◆ INFORMATION PROVIDED ◆
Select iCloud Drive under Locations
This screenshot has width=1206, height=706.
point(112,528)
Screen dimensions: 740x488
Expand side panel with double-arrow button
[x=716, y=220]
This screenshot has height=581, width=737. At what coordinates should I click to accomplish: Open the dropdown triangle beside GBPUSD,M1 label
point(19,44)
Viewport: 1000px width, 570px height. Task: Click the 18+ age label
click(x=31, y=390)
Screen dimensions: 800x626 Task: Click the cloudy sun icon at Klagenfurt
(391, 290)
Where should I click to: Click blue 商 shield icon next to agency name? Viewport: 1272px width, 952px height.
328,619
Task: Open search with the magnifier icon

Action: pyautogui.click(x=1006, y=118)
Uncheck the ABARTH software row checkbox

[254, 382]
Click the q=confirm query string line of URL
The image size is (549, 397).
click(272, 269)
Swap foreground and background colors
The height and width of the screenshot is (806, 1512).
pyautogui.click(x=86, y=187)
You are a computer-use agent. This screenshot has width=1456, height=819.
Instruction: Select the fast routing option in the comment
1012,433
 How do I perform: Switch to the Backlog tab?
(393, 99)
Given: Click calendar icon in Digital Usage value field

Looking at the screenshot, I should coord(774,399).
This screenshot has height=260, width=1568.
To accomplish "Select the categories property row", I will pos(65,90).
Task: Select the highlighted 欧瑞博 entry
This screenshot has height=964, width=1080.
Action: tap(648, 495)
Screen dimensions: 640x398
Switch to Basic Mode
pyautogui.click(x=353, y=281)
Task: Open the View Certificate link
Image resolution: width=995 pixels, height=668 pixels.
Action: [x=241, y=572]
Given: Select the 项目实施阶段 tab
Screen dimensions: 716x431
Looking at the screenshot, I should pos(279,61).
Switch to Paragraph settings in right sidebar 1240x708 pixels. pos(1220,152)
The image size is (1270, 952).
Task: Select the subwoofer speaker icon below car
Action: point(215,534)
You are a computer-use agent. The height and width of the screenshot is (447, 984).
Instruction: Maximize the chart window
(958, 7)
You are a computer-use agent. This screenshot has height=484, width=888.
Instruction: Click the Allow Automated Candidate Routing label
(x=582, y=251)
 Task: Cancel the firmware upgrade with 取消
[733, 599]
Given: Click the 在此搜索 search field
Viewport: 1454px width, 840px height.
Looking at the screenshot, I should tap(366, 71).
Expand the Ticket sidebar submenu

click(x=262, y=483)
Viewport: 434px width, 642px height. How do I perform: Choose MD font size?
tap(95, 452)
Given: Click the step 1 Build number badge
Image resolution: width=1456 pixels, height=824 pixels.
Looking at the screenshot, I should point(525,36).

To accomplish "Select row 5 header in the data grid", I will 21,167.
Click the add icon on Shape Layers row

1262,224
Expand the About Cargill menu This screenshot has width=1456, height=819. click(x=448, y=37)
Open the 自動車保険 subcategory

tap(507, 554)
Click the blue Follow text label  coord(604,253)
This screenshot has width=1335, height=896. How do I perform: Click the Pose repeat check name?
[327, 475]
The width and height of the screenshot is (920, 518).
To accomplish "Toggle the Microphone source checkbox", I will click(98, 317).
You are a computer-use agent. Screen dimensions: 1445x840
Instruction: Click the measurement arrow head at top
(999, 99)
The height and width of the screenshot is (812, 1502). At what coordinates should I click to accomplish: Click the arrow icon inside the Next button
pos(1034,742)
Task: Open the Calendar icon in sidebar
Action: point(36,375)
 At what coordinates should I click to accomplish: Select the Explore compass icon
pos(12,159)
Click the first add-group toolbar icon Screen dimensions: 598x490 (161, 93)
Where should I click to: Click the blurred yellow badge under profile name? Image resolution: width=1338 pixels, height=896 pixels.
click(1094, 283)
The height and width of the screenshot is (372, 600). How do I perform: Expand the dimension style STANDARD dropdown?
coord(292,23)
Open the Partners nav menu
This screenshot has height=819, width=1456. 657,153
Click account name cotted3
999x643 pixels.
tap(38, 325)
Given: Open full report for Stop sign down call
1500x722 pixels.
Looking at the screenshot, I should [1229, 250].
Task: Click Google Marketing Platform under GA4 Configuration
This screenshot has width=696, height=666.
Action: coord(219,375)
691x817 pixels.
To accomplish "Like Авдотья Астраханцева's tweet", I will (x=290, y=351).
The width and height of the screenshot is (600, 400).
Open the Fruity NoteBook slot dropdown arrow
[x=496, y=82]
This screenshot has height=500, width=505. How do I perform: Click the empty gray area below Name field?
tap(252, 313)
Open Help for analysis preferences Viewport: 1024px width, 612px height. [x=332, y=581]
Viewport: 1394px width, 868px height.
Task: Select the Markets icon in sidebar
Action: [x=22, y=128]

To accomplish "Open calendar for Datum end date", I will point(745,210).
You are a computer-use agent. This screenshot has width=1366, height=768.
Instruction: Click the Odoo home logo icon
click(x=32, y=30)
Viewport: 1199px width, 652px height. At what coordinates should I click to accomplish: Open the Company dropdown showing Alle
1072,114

◆ TASK OBJECTIVE ◆
Pick out each line in the records above that contains the string "sidebar" and copy it in full. Only matches with the same capitalization count.

◆ PROBLEM SOLUTION ◆
Switch to Paragraph settings in right sidebar 1240x708 pixels. pos(1220,152)
Expand the Ticket sidebar submenu
Task: Open the Calendar icon in sidebar
Task: Select the Markets icon in sidebar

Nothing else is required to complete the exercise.